Error message on KACE Cloud portal.	The identity provider successfully validated the username and password, but KACE Cloud did not accept the user. This may be because the user is not in the Azure AD group being assigned a device admin role. To troubleshoot: Confirm the identity provider group to which the user is assigned. Confirm the identity provider was configured to include to include group information. Example: for Azure AD, confirm the app registration was configured to include "SecurityGroups". Confirm that the identity provider group has had its role mapped correctly.

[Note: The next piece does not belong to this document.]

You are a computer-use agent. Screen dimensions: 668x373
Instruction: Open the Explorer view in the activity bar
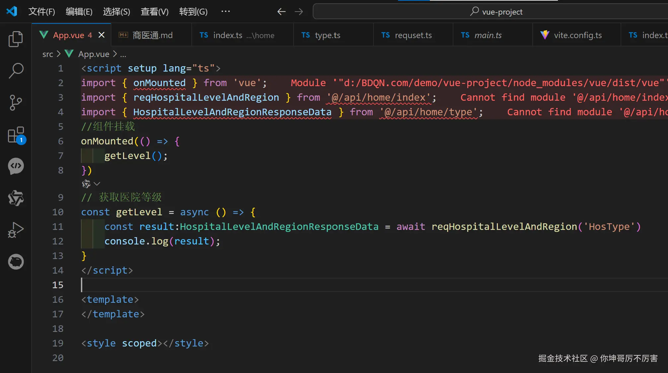(16, 39)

Single Sign-On misconfiguration or identity provider error	As part of SSO, most companies will redirect their users to their identity provider's sign-in page. In the case of a misconfiguration or identity provider error, a device admin can bypass SSO by adding ?nosso=1 to the end of their product portal URL to turn off redirection and go directly to the KACE Cloud login screen. Example: https://yourcompany.kacecloud.com?nosso=1
An "invalidFederatedIdentityActionMessage" error message is displayed on KACE Cloud portal.	The identity provider used a certificate to sign the SAML request/responses which does not match one of the certificates listed in the "Validating certificates" field of the KACE Cloud single sign-on configuration. Ensure that the list of Validating Certificates matches the list of certificates currently being used by your identity provider. Enable the Refresh SAML validating certificates every day using the federation metadata document field to have KACE Cloud automatically keep the Validating Certificates field up to date by attempting to retrieve the most current signing certificate information from the URL provided in the Federation metadata document URL field each day.